Monday, March 21, 2011

Beneficial and Nonbeneficial Spending

The Economist:
MARK THOMA has an appropriately succint post up today which reads in its entirety (and I hope he'll forgive my quoting the whole thing):
We have enough money to pay for military action in Libya, but not for job creation?
It's hard not to be cynical about government policymaking, and this is why. Forget about fiscal stimulus for the moment. At present, both Republicans and Democrats are committed to cutting the government's budget in the current fiscal year. These cuts will almost certainly threaten programmes with positive economic returns; job retraining programmes are on the chopping block, for instance. Certainly few party leaders are seriously discussing new spending on programmes with positive economic returns. America has substantial infrastructure needs—current spending is inadequate to simply maintain critical infrastructure at its current state of repair—and yet the odds of passing a new transportation law to replace the one that was scheduled to expire in 2009 but which has since been extended repeatedly, well, they're close to zero. Why? No one can agree on a way to fund new infrastructure spending.
Libya poses no threat to America. It's far from clear that American intervention will yield positive outcomes for Libyans. And yet here America goes, launching massively expensive sorties, dropping massively expensive ordnance. And obviously it isn't just America, Britain managed to join the fight despite its austerity drive.

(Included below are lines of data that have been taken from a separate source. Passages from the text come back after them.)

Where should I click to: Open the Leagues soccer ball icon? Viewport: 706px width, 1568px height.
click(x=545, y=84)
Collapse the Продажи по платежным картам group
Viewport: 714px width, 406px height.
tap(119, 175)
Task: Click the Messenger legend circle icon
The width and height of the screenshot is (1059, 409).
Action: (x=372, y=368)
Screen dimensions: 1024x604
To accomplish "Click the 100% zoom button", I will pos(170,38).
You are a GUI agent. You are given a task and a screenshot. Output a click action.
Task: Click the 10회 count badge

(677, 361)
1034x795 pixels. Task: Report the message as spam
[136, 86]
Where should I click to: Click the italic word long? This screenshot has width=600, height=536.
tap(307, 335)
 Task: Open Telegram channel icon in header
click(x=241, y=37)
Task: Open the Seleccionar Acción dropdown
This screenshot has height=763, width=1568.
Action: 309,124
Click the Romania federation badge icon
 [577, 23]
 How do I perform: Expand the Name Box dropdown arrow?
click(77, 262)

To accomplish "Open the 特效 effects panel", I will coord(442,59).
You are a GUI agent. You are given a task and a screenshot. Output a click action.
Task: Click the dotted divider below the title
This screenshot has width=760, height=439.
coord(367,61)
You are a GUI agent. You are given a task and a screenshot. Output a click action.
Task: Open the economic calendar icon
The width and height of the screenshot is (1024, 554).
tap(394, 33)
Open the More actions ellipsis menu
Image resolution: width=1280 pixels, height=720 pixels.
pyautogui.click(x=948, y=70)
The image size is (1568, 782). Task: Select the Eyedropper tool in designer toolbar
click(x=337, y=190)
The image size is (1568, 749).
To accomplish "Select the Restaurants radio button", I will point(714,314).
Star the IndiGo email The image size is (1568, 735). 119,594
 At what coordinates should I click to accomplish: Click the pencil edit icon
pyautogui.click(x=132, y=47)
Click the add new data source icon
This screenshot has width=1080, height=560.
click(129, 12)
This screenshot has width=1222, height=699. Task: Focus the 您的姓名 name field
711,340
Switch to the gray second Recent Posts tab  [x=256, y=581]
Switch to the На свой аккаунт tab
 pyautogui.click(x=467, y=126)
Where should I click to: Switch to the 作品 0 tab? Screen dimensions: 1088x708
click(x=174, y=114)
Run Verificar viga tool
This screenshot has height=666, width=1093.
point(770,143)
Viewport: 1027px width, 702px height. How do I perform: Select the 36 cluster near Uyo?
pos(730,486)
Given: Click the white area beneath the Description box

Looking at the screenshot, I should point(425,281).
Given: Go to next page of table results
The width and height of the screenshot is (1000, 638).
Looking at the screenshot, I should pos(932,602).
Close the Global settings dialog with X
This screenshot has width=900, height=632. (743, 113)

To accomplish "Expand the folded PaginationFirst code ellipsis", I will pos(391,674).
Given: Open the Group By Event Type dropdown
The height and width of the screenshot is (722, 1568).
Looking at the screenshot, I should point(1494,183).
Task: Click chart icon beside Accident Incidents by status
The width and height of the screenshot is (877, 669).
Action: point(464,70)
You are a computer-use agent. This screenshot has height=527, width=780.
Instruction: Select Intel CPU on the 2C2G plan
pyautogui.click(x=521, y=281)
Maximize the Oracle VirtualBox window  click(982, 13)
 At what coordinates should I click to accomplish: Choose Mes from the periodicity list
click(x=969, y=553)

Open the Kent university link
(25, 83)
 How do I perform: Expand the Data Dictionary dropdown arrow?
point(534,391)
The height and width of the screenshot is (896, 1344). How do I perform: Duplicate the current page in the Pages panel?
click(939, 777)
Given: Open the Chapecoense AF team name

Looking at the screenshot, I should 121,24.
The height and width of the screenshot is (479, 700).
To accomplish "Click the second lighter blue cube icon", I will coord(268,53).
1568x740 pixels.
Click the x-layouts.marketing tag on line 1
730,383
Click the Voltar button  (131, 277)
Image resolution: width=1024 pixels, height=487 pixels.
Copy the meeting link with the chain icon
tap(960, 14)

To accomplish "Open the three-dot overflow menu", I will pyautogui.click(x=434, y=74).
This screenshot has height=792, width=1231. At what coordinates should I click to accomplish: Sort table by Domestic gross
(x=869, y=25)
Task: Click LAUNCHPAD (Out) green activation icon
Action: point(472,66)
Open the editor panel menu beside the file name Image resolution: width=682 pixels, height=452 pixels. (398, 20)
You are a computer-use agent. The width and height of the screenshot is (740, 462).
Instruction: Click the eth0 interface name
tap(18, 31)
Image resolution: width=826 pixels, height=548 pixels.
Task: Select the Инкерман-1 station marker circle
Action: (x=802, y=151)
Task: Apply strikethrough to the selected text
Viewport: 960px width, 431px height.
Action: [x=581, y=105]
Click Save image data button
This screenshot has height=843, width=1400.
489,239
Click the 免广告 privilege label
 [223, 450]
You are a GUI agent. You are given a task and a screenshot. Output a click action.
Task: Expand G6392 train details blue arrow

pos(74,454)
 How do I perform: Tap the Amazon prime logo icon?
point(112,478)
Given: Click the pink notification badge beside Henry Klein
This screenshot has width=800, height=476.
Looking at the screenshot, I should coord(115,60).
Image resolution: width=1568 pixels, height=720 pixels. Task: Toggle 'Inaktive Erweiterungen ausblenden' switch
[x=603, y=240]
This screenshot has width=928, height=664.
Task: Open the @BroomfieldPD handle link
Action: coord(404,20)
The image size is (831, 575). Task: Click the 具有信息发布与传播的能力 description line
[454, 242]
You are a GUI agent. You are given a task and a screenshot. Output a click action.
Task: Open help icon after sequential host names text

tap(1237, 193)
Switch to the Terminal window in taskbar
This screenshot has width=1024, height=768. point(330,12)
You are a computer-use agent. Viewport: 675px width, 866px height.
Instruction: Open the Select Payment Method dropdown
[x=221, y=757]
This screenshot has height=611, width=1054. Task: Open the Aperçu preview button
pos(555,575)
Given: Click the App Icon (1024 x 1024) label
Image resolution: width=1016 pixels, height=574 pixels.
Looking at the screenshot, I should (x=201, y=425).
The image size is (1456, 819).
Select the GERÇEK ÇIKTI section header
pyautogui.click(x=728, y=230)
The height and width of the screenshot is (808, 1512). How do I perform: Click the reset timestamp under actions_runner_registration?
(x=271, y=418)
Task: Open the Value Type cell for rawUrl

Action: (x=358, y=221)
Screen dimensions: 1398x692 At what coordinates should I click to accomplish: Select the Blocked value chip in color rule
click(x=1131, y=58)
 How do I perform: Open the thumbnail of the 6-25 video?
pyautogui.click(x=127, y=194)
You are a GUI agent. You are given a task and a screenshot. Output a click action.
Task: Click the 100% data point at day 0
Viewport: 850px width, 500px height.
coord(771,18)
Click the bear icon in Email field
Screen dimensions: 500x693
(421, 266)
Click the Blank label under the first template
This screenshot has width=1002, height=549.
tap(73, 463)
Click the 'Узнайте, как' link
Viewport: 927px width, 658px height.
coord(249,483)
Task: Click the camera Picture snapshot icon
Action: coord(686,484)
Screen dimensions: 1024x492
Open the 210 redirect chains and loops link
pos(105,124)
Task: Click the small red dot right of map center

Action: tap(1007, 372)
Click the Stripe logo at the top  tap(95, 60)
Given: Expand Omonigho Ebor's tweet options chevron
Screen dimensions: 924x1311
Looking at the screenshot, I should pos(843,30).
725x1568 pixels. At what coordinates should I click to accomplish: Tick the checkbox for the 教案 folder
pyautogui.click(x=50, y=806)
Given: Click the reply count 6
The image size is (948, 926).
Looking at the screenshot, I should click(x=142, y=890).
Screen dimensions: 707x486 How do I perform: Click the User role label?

The point here is not that government spending should never be cut. It should be, and it almost certainly must be if America is to avoid a serious fiscal crisis down the road. But for a very long time now, much of official Washington—Democratic and Republican leaders, along with policy intellectuals and op-ed pages—has acted as though an immediate fiscal crunch loomed. This was never true. American debt levels may be an issue by the end of the decade, but they aren't now, and deficits are forecast to fall sharply for the next few years. Bond yields have rarely been lower. The fiscal problem is long-term, not short-term. And yet dire fiscal scenarios have been used to sell painful short-term cuts, some of which were necessary but could have been accomplished later, many of which weren't necessary at all. Americans have been told, by the president of the United States and his chief Republican antagonists, that in hard times the government, like households, must tighten its belt. And then along comes Libya to put the lie to all of these assertions.
There is a little more over there.  It is well-said.